:: Activity ::
The lines to copy are those holding the string "agent" in the entries below.

[Screenshot grounding data]
· · · ·

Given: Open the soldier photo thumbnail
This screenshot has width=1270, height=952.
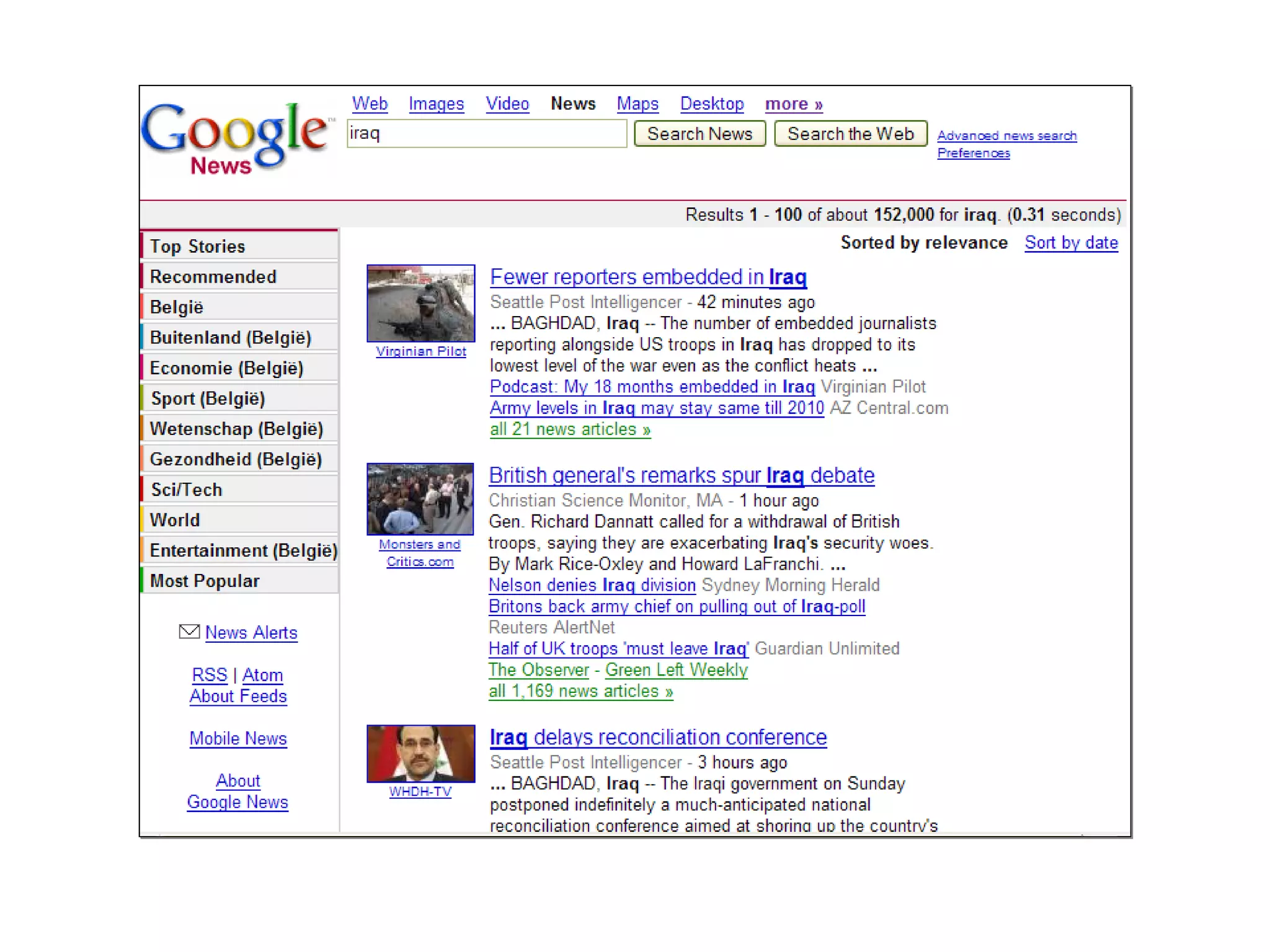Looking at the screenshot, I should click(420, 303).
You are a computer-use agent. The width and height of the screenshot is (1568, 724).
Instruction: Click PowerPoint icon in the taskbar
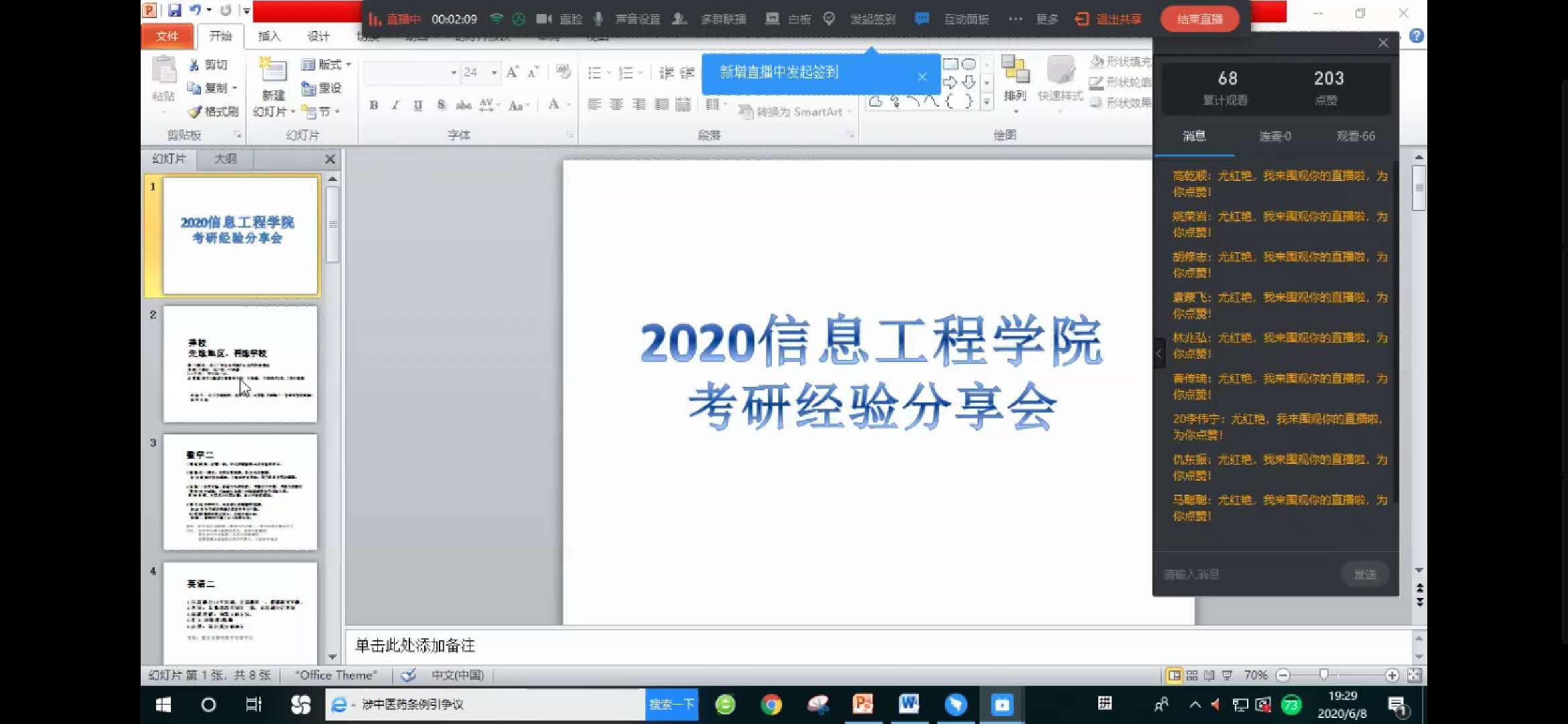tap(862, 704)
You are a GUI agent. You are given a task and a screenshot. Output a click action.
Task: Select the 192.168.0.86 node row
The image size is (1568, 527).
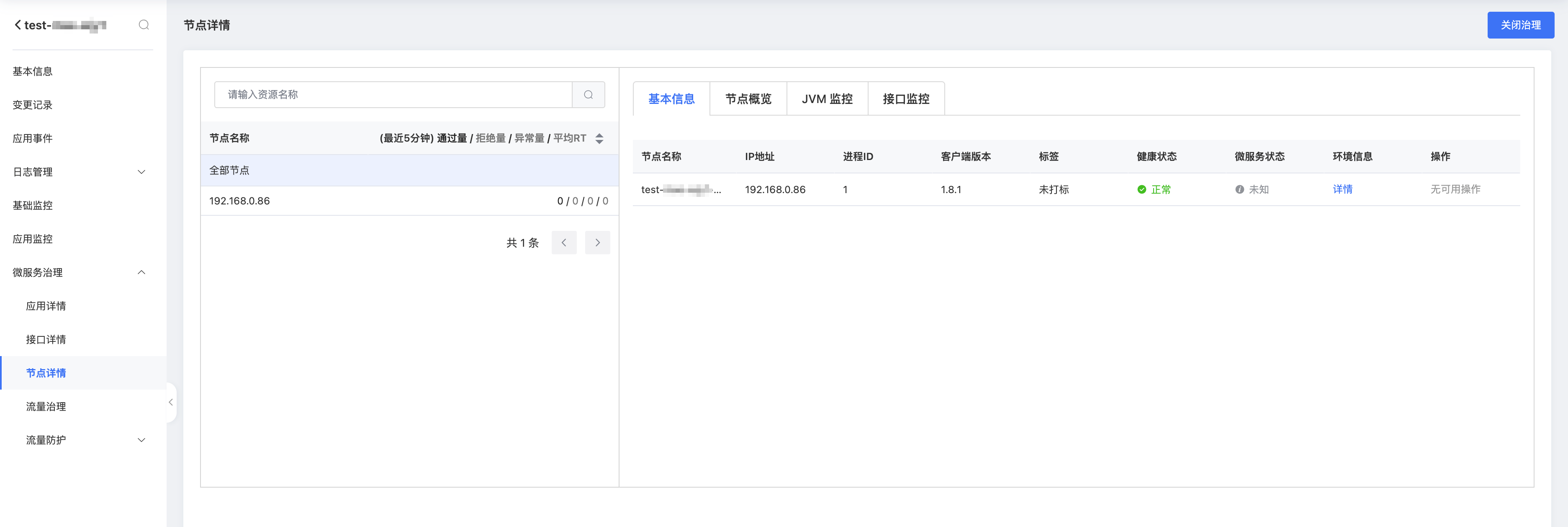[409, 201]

· · · ·

:: Answer below ::
You are a computer-use agent. The width and height of the screenshot is (1568, 724).
You are a GUI agent. You are given a task and a screenshot. Output a click action.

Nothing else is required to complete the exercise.